Without me seeing Power Pak’s video, I nonetheless greatly recommend playing the game before watching anything about it. It’s not a long game, and meeting it fresh without exposure to any visuals or ideas elevates the game’s impact. That’s how I experienced Signalis, and it was glorious.

If you need a push to start playing, then I hope the video will help you get there.

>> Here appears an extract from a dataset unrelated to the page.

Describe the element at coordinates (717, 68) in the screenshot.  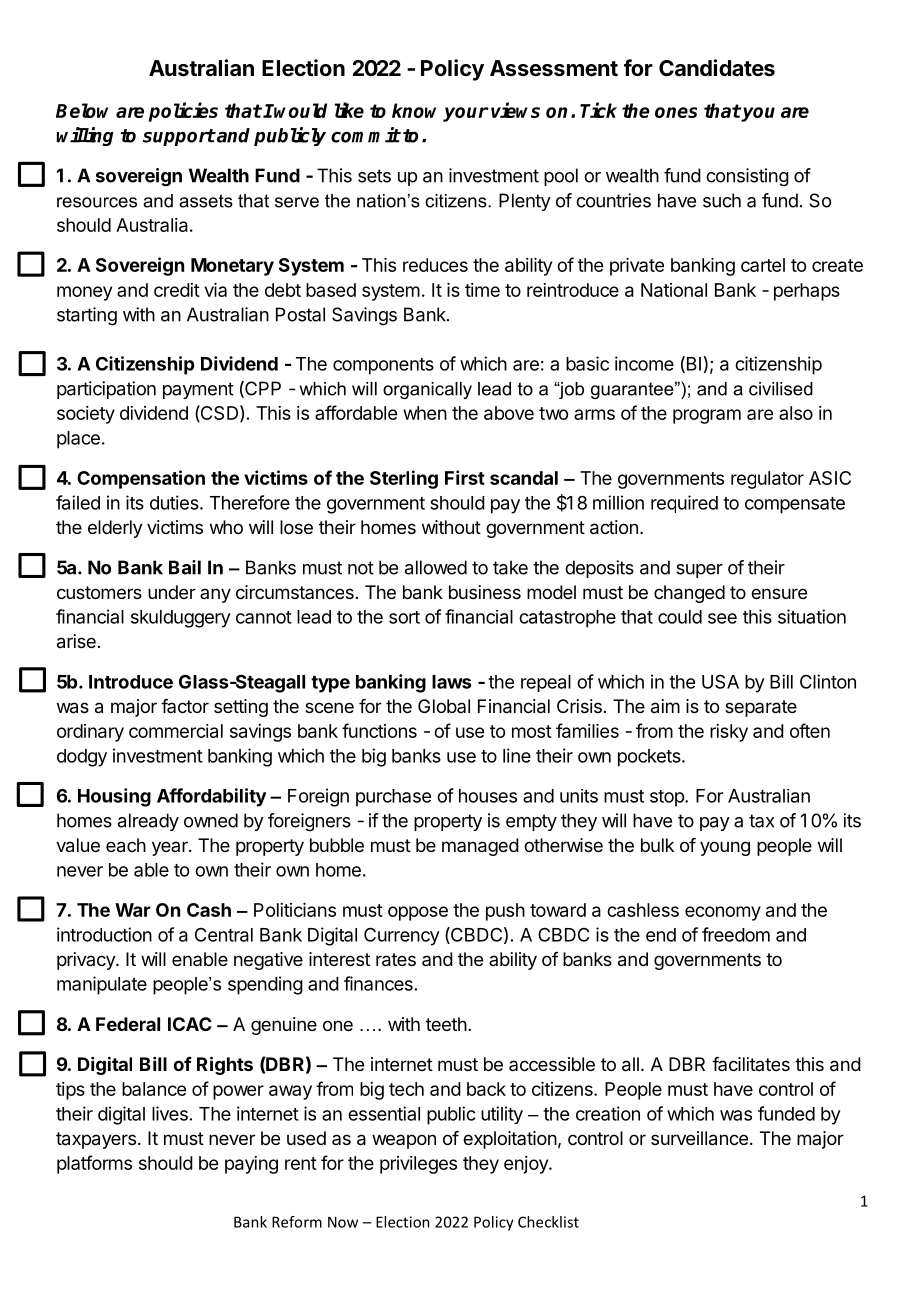
I see `Candidates` at that location.
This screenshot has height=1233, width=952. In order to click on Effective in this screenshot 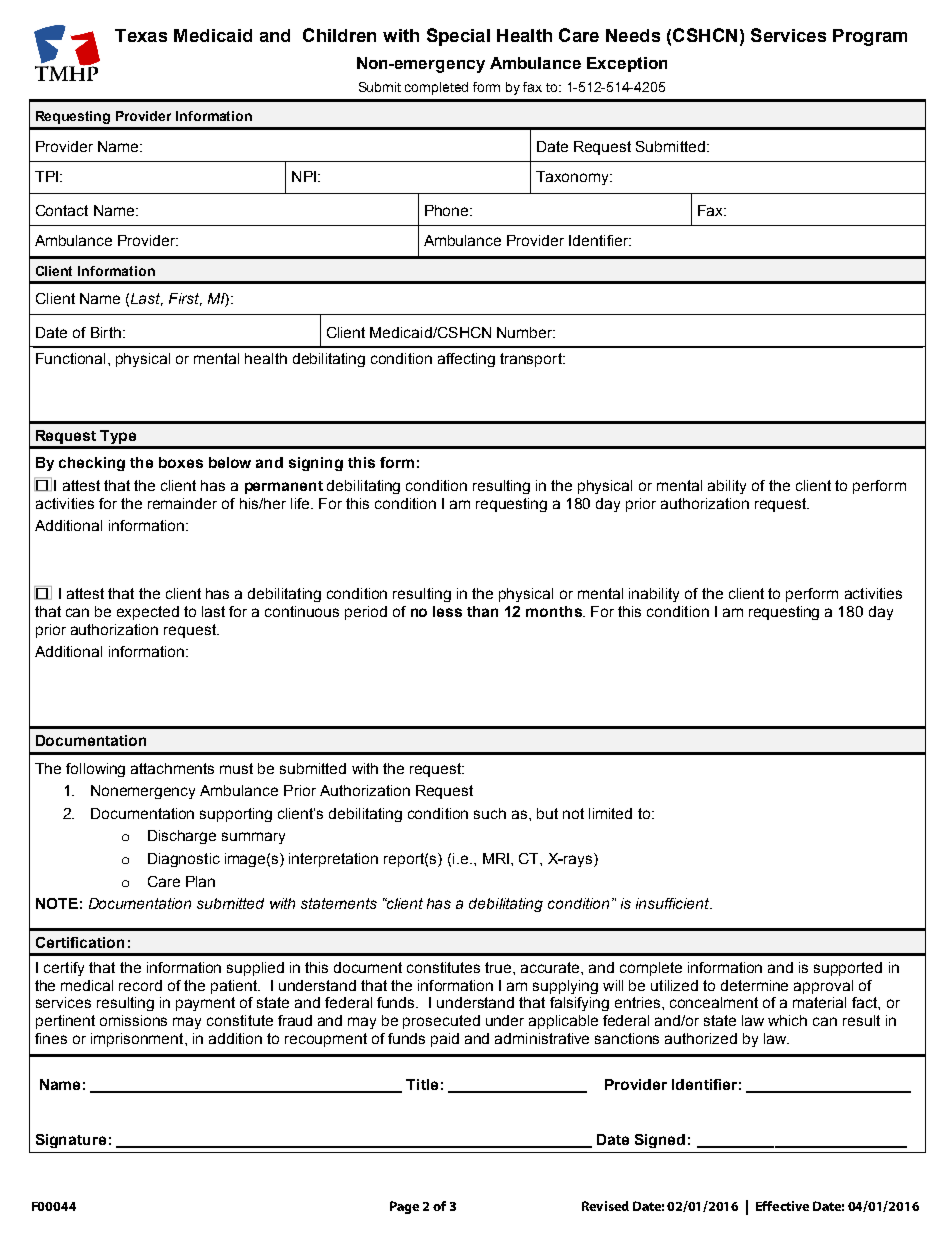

Gamespot and Royal Amouries with another great video. This time it’s the thorny issue of how guns are represented in games with attention to copyright, trademarks, and “trade dress” issues.

Latest NoClip:

I don’t think this YouTube channel has been shared here, but sorry if it has. You know that photography technique called tilt shift? That’s the thing that makes pictures or videos of faraway subjects look like they are little toys. This video maker has been doing that with videogames. The short videos especially work well with sprawling and detailed open world games. They look like impossibly cunning little train sets, vignettes into tiny worlds.

I’m not sure if minimme has been mentioned here before, but I love his retrospectives on b-games, movie-tie-ins, and bizarre licensed games. Did you guys know there was a baffling but ambitious Queen adventure game or a weird Japan-only PS1 adaptation of the Tempest?

I knew about that one. Been trying to buy a complete copy for PC, but so far too expensive.

The Peniment video is quite good!

As is this documentary about the creation of the first two iterations of The Oregon Trail. The first part goes all the way back to 1971, and the creation of the mainframe version.

(If you want to make a millennial geek’s head explode, tell them that you played Oregon Trail twenty years before they did - I played it on my school system’s mainframe back c. 1978. Most of the people who played the CD-ROM version in the 90s have no idea the 80s version exists, let alone the mainframe version.)

I had always known the first version was made for the Minneapolis school system, but never knew it was created by grads of my own alma mater. Go Carleton Knights! (I would say, if Carleton alums ever talked about their sports teams, which we don’t.)

I think the first version I played was on the Apple II.

I didn’t even know this existed.

NoClip has posted an update on their work to preserve the hundreds of tapes they rescued from landfill. There is some cool stuff on there…

The footage they have digitised can be found here:

Internet Archive: Digital Library of Free & Borrowable Books, Movies, Music & Wayback Machine. (raw footage rather than YouTube encode, but lagging behind)

https://youtube.com/@NoclipArchive (YouTube uploads)

The video above is an overview of what you’ll find there.

Some wiz has created a way to basically turn any N64 game into a native PC port.